If you’re trying to sell your home, you may have noticed the number of viewings have gone down lately. Or maybe, you’re the one trying to keep those coronavirus plague-bearers from getting through your door (I guess a few months’ delay is worth not sneezing out your lungs, huh?) In any case, here’s why resale residential properties might take a hit in volume:
Why are people postponing or cancelling their viewings?
Based on conversations with property agents, there are three main reasons:
- You might be freaking out about strangers viewing your house right now
- Strangers might be freaking out about entering your house right now
- Viewings are much harder to arrange if your property’s near a flu cluster
1.You might be freaking out about strangers viewing your house right now
Let’s start with something you can control, but may not want to: how are you with people walking around your home during a virus outbreak?
I don’t just mean at the door – I mean they’re also going to inspect every room in your house, from the kitchen to each toilet. And they’ll probably touch things; like check the faucets, open and close cabinets, run a hand along the walls, etc. And maybe some of those people are coughing or sneezing, and not wearing masks.
Now if you’re not one to freak out, congratulations. Thank you for your small part in keeping the resale market going.
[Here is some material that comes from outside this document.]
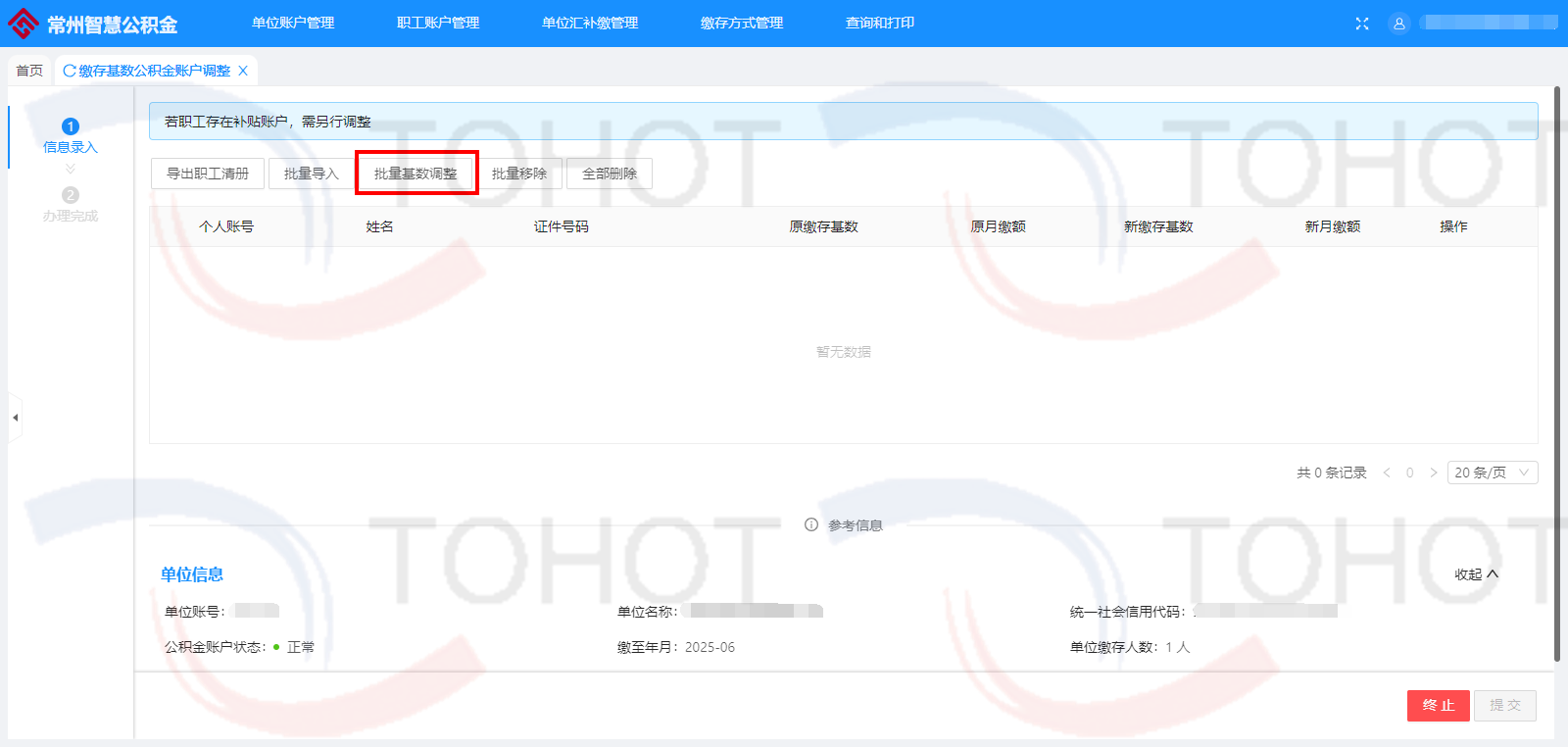Click the 批量基数调整 button
1568x747 pixels.
[416, 174]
Unfortunately, a lot of sellers aren’t like your tolerant self. They don’t want to risk multiple groups tramping through their house, leaving their filthy germs on the carpet, sofa, kitchen counters, etc.
That means many of them are choosing to reject viewings, until this whole epidemic blows over. That makes it more or less impossible for their agent to sell the property, unless someone will buy without looking inside.
2. Strangers might be freaking out about entering your house right now
Oh you don’t want their filthy germs in your house? Well they don’t want your filthy house germs on them either!
While showflats are viewed as a risk because of large crowds (irony level: 9000, since fear of large crowds is what makes some of them so damn empty), many buyers view resale homes as an even bigger risk. Unlike a showflat, a resale home is actually lived in. People sit on the sofas, sleep in the beds, use the toilets, eat on the surfaces, etc.
One property agent explained how two viewers saw some cold medication in the kitchen, abruptly stopped looking around, and rushed to leave. That’s apparently all it takes; we’re at the point where “don’t reveal your cold medication” is now a property selling tip.
3. Viewings are much harder to arrange if your property’s near a flu cluster
At least one agent had viewings cancelled, just because the property was near the MacPherson MRT station (they felt it was too close to the flu cluster from The Life Church and Missions). The Pasir Ris Grove condo, Lavender Street in the Jalan Besar area, the area around the Grand Hyatt, and anywhere with even the hint of coronavirus passing by is a no-go for some.
U your property is within these areas, expect some prospective buyers to vanish for a while. This is more psychological than reasonable, and some people take things further than others. To some viewers, for example, any property near Changi Airport is “dangerous” because that’s where travellers come in (and that can mean the whole of Changi to them).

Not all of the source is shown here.